Un texte vidé de sa substance
Alors que le Sénat examine depuis ce mercredi 28 janvier 2026 la loi sur la fin de vie, le texte initial, pourtant largement soutenu par les citoyens et les députés, a été totalement vidé de sa substance. L'aide à mourir, mesure phare du projet, a été purement et simplement supprimée par la chambre haute, malgré un soutien massif de l'opinion publique.
Un rejet antidémocratique
Le Dr Denis Labayle, porte-parole de l'association Le Choix - Citoyens pour une mort Choisie, dénonce une attitude antidémocratique du Sénat.
Il y a un fossé énorme entre ce que demandent les citoyens depuis longtemps et la volonté politique, regrette-t-il. En effet, 75% des membres de la convention citoyenne sur la fin de vie avaient plaidé pour une aide active à mourir, tout comme une majorité de députés en 2021 et 2026.
L'influence des lobbies conservateurs
Derrière ce rejet se cachent des lobbies religieux et philosophiques, selon Labayle. Les représentants des cultes catholiques, juifs et musulmans se sont unis pour bloquer toute avancée, rappelle-t-il. Une unanimité troublante, alors qu'ils divergent sur tant d'autres sujets.

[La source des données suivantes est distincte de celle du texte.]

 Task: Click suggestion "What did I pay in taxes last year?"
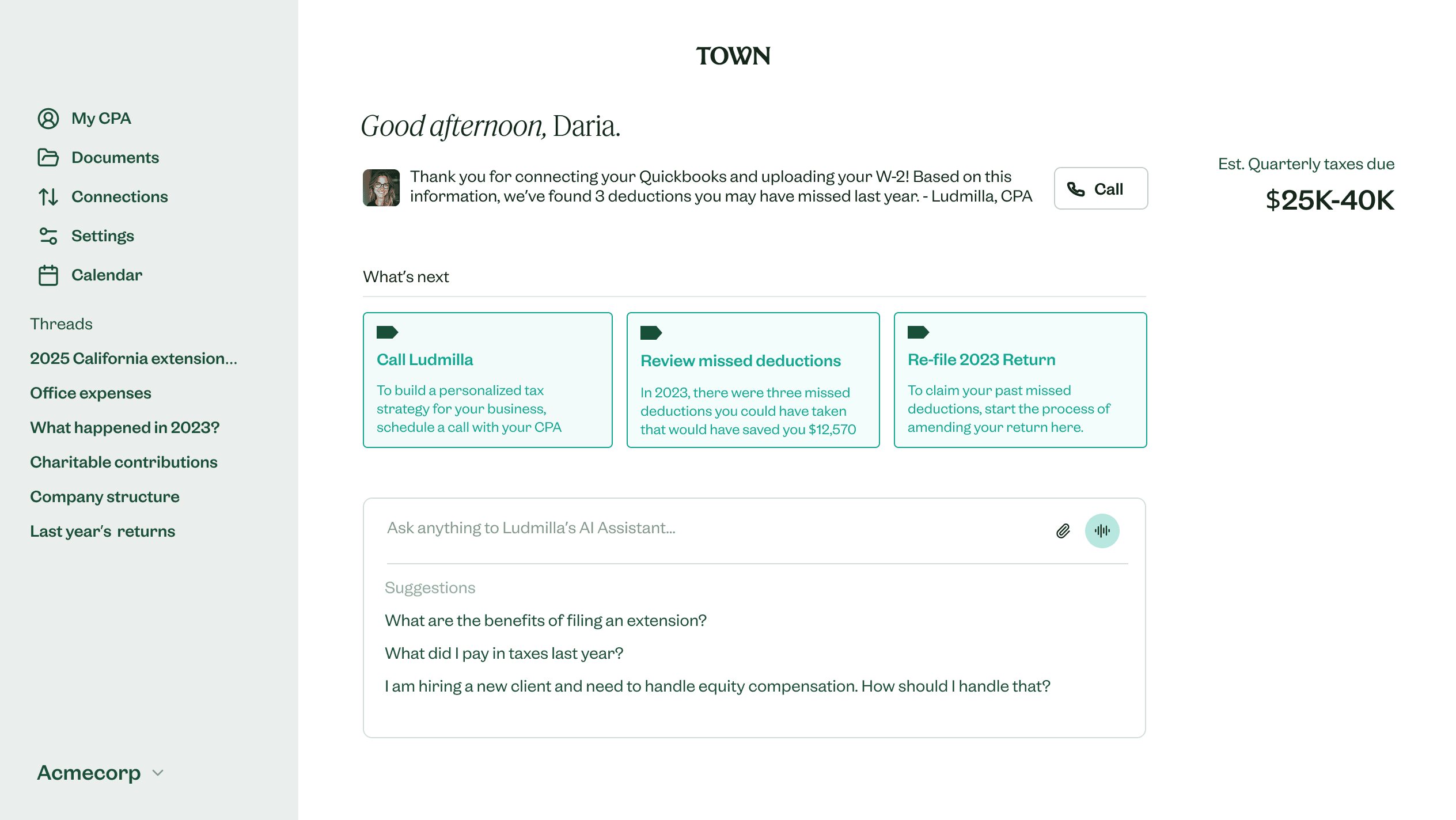coord(503,654)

Un débat bloqué depuis des années
Le texte initial prévoyait un droit à mourir pour les personnes adultes souffrant de maladies graves, incurables et en phase avancée. Une mesure d'égalité face à la mort, alors que certaines personnes aisées se rendent aujourd'hui à l'étranger pour mettre fin à leurs jours. Mais le Sénat a d'abord édulcoré le texte, avant de le rejeter totalement.
Les arguments fallacieux des opposants
Les détracteurs de l'aide à mourir invoquent des risques d'abus, notamment envers les personnes âgées ou handicapées. Mais où sont les preuves ?, rétorque Labayle.
En Belgique, aux Pays-Bas ou au Canada, où l'aide active à mourir est légale depuis des décennies, aucun massacre d'handicapés n'a été constaté. La vraie dérive, c'est aujourd'hui, dans la clandestinité.
Un gouvernement impuissant ?
Alors que le président Emmanuel Macron et son Premier ministre Sébastien Lecornu avaient promis des avancées sur ce sujet, le blocage persistant interroge. La majorité présidentielle semble incapable de faire passer des réformes sociétales, malgré un soutien populaire clair. Un symptôme d'un système politique de plus en plus déconnecté.